Pixel coordinate grounding data:
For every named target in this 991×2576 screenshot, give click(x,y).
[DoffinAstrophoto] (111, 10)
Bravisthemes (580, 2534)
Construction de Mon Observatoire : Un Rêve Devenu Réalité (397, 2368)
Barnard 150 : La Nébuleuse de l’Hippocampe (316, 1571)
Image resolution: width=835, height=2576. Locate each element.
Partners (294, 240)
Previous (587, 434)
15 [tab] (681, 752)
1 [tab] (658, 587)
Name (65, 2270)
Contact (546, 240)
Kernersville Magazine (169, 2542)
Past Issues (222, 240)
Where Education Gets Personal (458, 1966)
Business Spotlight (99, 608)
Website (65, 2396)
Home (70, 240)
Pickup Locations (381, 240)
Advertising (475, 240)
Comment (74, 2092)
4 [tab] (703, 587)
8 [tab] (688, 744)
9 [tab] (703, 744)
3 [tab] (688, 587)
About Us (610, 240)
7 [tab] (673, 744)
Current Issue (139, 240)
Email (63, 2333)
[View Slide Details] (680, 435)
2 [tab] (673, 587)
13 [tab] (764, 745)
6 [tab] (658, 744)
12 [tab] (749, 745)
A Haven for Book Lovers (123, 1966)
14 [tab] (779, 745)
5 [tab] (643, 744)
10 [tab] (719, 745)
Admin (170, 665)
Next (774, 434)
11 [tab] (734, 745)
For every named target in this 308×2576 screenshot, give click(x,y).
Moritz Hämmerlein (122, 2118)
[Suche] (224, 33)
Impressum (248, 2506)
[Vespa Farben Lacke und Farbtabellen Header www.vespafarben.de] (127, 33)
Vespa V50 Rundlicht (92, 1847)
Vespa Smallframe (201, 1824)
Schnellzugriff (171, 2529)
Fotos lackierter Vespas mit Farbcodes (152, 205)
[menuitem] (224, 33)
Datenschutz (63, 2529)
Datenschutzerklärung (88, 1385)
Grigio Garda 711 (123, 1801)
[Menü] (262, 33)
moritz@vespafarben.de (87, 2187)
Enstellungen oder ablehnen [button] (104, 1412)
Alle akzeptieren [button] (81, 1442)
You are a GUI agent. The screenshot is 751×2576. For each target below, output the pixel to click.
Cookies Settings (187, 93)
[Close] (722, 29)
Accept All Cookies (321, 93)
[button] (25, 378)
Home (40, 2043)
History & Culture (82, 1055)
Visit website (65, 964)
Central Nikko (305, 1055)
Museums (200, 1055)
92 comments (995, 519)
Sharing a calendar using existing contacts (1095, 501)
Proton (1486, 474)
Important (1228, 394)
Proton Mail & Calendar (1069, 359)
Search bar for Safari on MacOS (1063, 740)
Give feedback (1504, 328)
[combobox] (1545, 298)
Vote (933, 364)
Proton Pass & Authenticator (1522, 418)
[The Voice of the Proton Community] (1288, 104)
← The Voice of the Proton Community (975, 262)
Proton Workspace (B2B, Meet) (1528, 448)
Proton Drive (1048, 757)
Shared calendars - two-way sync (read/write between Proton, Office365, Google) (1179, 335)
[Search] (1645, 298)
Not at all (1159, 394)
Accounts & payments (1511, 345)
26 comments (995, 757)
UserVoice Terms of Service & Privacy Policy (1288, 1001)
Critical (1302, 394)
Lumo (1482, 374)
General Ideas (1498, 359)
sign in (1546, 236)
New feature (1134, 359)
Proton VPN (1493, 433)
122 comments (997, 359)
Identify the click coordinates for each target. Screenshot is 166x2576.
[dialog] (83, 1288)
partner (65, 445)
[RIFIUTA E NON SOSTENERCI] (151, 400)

[Assigned task] Reproduce the entries exactly, starting at their first line and stopping after the line with "[Close] (722, 29)".

[Exercise solution]
For every named target in this 991×2576 screenshot, give click(x,y).
[DoffinAstrophoto] (111, 10)
Bravisthemes (580, 2534)
Construction de Mon Observatoire : Un Rêve Devenu Réalité (397, 2368)
Barnard 150 : La Nébuleuse de l’Hippocampe (316, 1571)
Image resolution: width=835, height=2576. Locate each element.
Partners (294, 240)
Previous (587, 434)
15 [tab] (681, 752)
1 [tab] (658, 587)
Name (65, 2270)
Contact (546, 240)
Kernersville Magazine (169, 2542)
Past Issues (222, 240)
Where Education Gets Personal (458, 1966)
Business Spotlight (99, 608)
Website (65, 2396)
Home (70, 240)
Pickup Locations (381, 240)
Advertising (475, 240)
Comment (74, 2092)
4 [tab] (703, 587)
8 [tab] (688, 744)
9 [tab] (703, 744)
3 [tab] (688, 587)
About Us (610, 240)
7 [tab] (673, 744)
Current Issue (139, 240)
Email (63, 2333)
[View Slide Details] (680, 435)
2 [tab] (673, 587)
13 [tab] (764, 745)
6 [tab] (658, 744)
12 [tab] (749, 745)
A Haven for Book Lovers (123, 1966)
14 [tab] (779, 745)
5 [tab] (643, 744)
10 [tab] (719, 745)
Admin (170, 665)
Next (774, 434)
11 [tab] (734, 745)
For every named target in this 308×2576 screenshot, give click(x,y).
Moritz Hämmerlein (122, 2118)
[Suche] (224, 33)
Impressum (248, 2506)
[Vespa Farben Lacke und Farbtabellen Header www.vespafarben.de] (127, 33)
Vespa V50 Rundlicht (92, 1847)
Vespa Smallframe (201, 1824)
Schnellzugriff (171, 2529)
Fotos lackierter Vespas mit Farbcodes (152, 205)
[menuitem] (224, 33)
Datenschutz (63, 2529)
Datenschutzerklärung (88, 1385)
Grigio Garda 711 (123, 1801)
[Menü] (262, 33)
moritz@vespafarben.de (87, 2187)
Enstellungen oder ablehnen [button] (104, 1412)
Alle akzeptieren [button] (81, 1442)
You are a GUI agent. The screenshot is 751×2576. For each target below, output the pixel to click.
Cookies Settings (187, 93)
[Close] (722, 29)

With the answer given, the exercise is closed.